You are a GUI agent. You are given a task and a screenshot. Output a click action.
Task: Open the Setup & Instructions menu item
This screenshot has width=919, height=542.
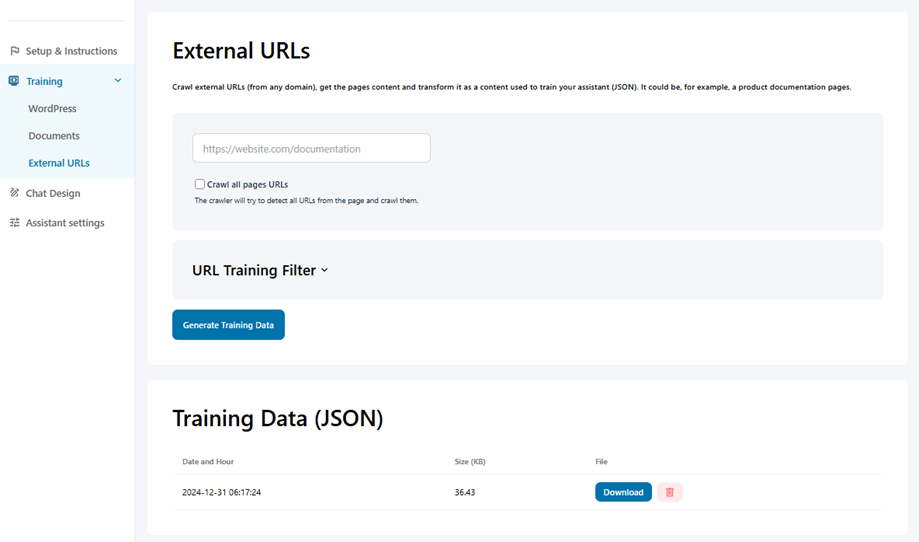[71, 51]
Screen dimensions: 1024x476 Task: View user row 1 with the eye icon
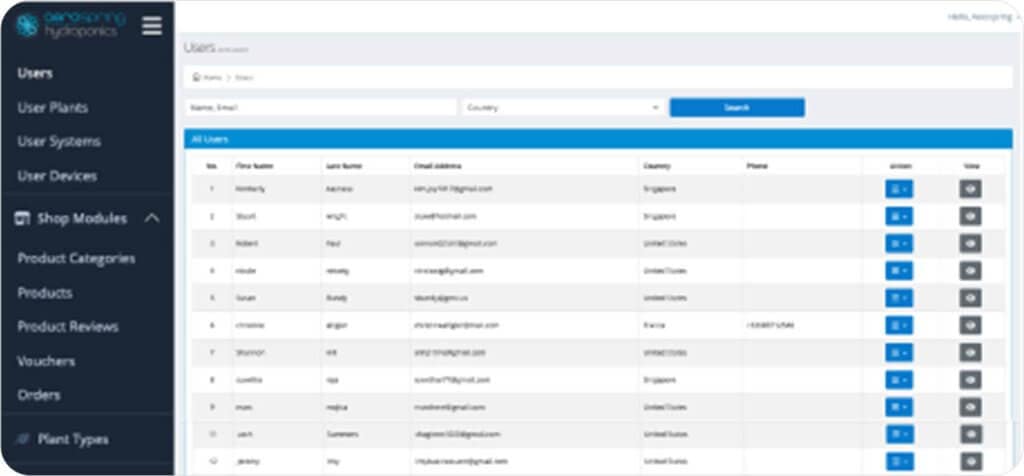point(970,189)

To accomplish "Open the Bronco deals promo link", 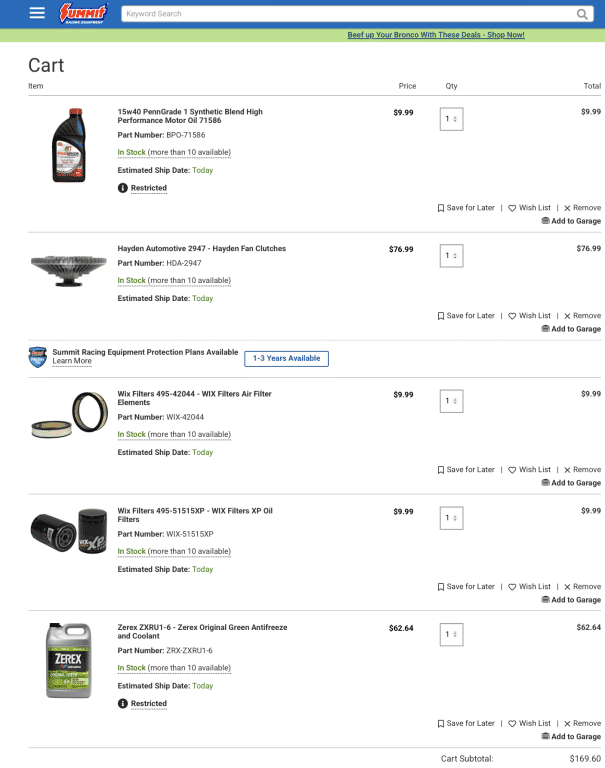I will coord(436,35).
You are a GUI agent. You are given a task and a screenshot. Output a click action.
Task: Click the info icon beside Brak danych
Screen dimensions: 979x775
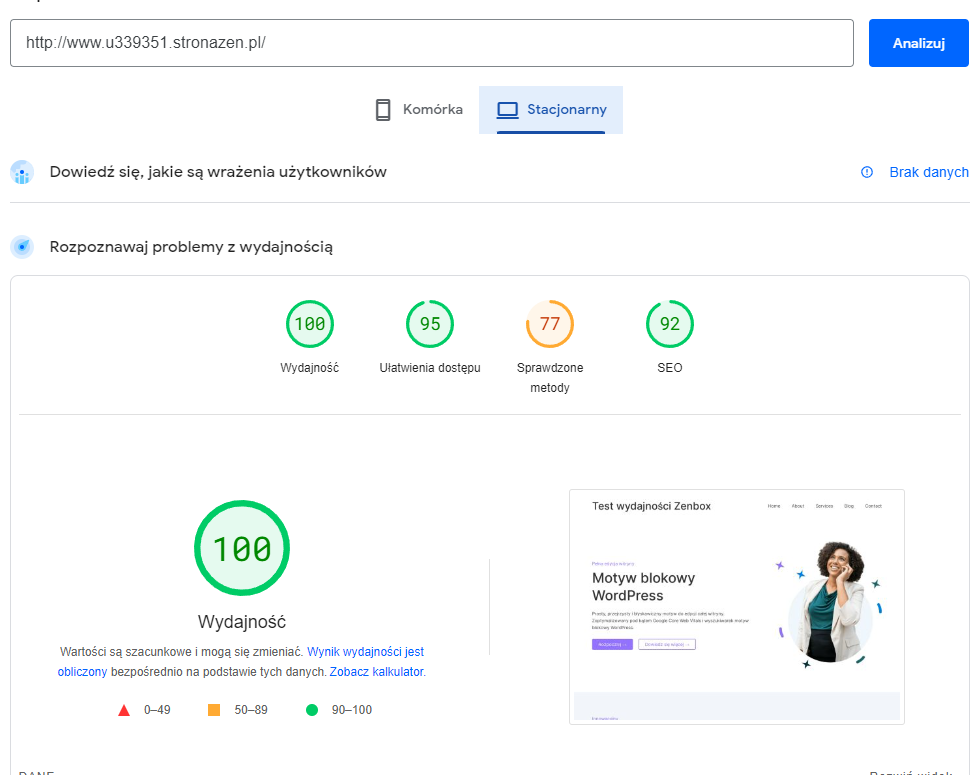(867, 172)
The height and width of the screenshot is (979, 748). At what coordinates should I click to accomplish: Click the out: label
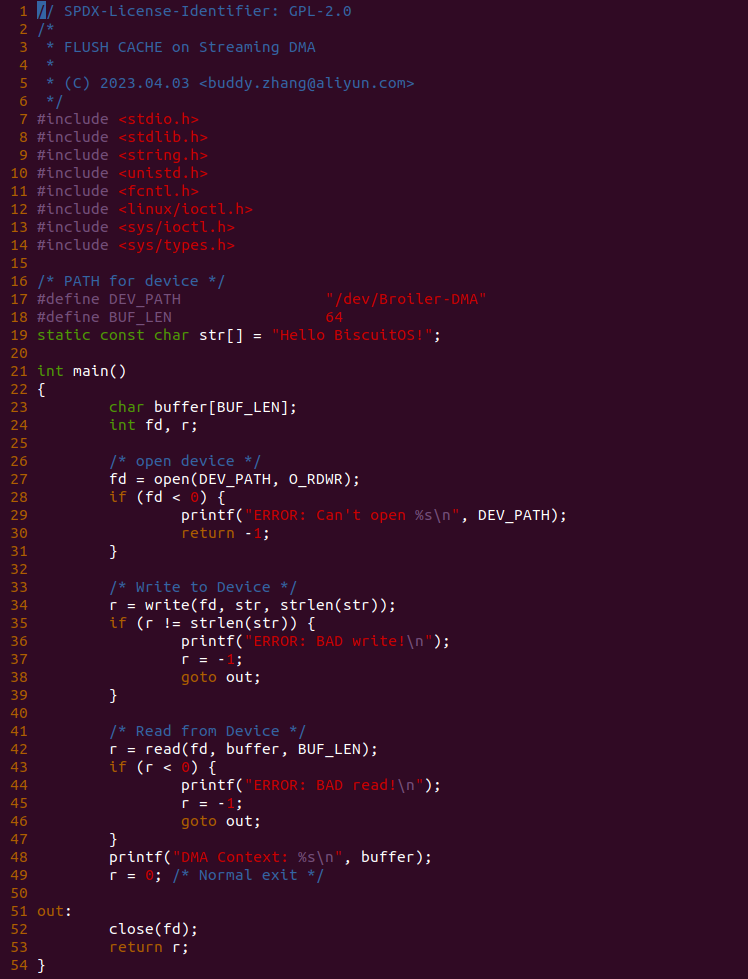[x=55, y=912]
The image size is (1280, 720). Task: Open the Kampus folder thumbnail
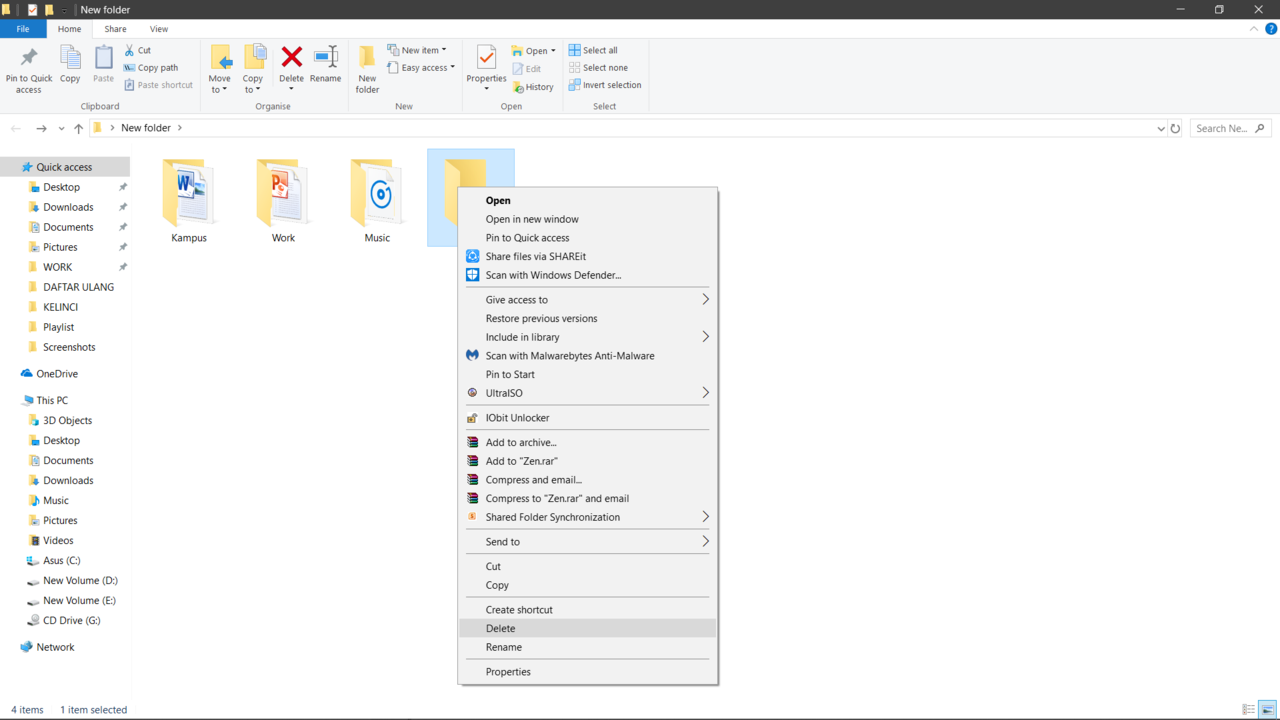(189, 195)
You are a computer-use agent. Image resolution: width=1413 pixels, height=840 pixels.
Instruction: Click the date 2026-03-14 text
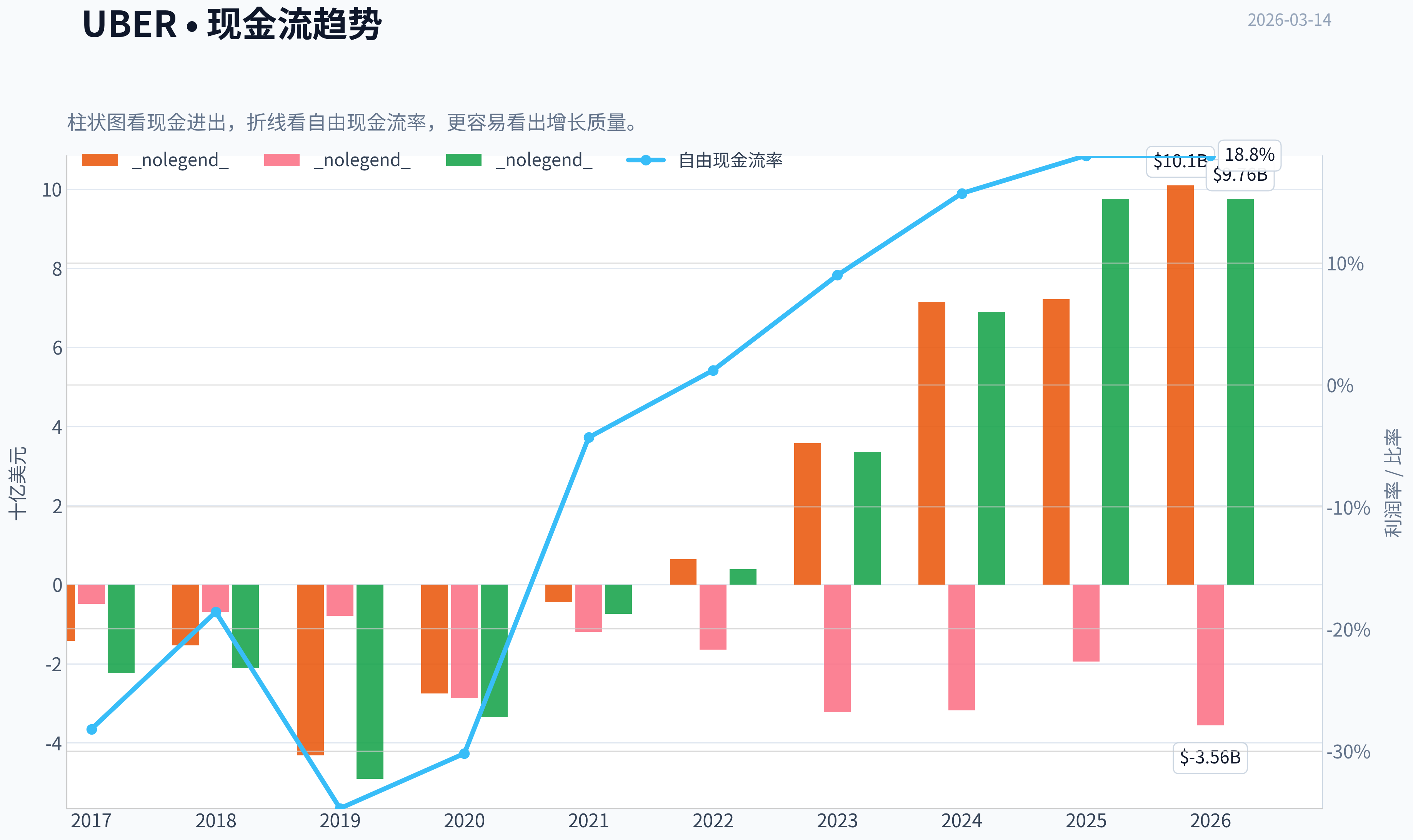pyautogui.click(x=1289, y=20)
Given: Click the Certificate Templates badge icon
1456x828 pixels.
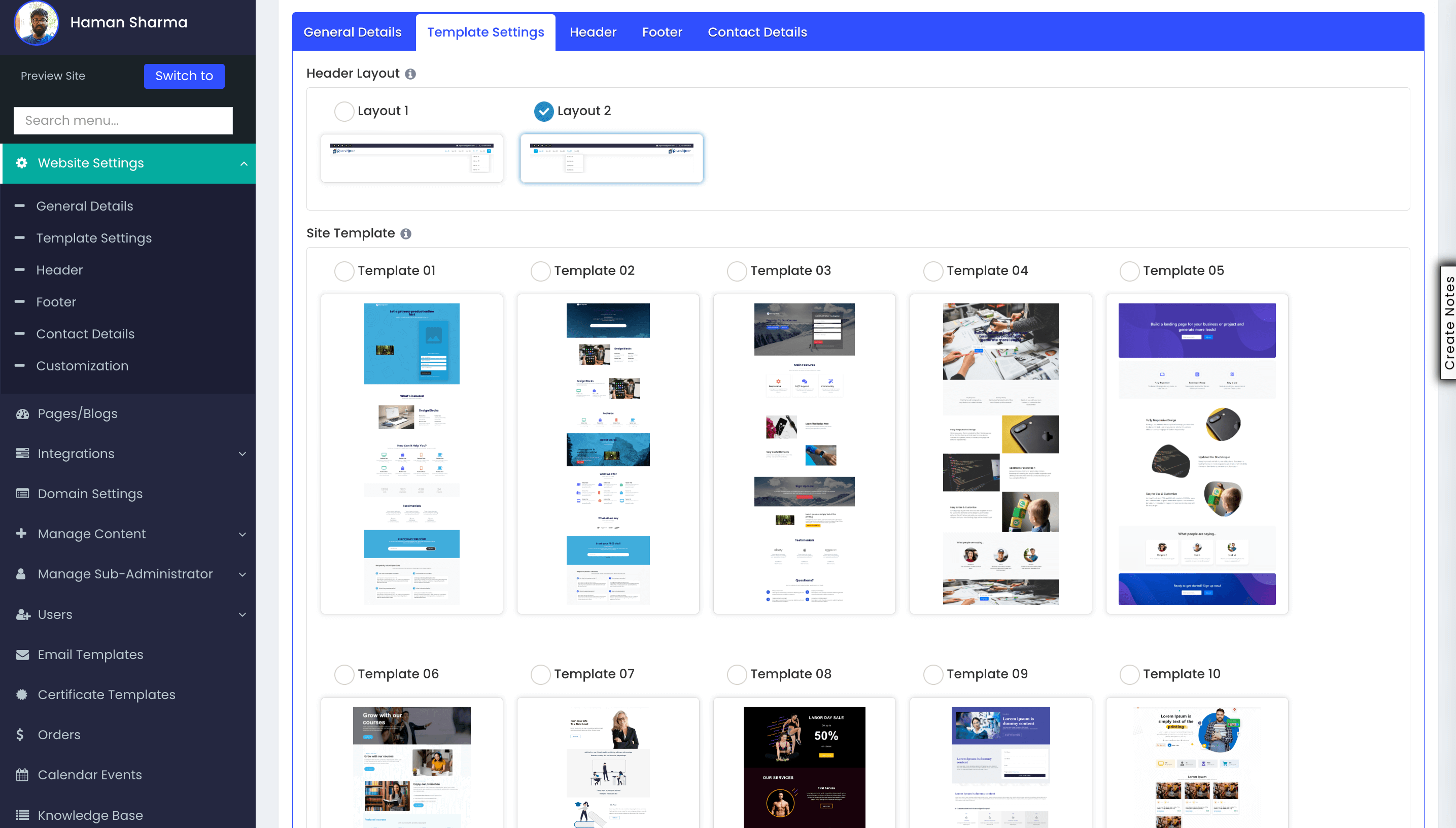Looking at the screenshot, I should point(22,695).
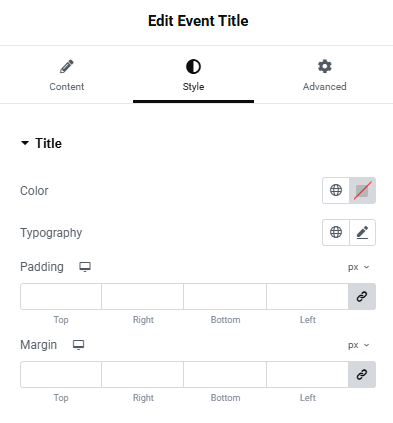Click the Padding Bottom input field

(225, 296)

[EXERCISE TASK] Recast the material from the line holding "The image size" through the line holding "pyautogui.click(x=1289, y=20)", both included, as a numbered list with no blank lines and no pictures.

[SOLUTION FOR THIS PROBLEM]
1. The image size is (1280, 720). Task: Open the Kampus folder thumbnail
2. (189, 195)
3. You are a computer-use agent. Image resolution: width=1413 pixels, height=840 pixels.
4. Instruction: Click the date 2026-03-14 text
5. pyautogui.click(x=1289, y=20)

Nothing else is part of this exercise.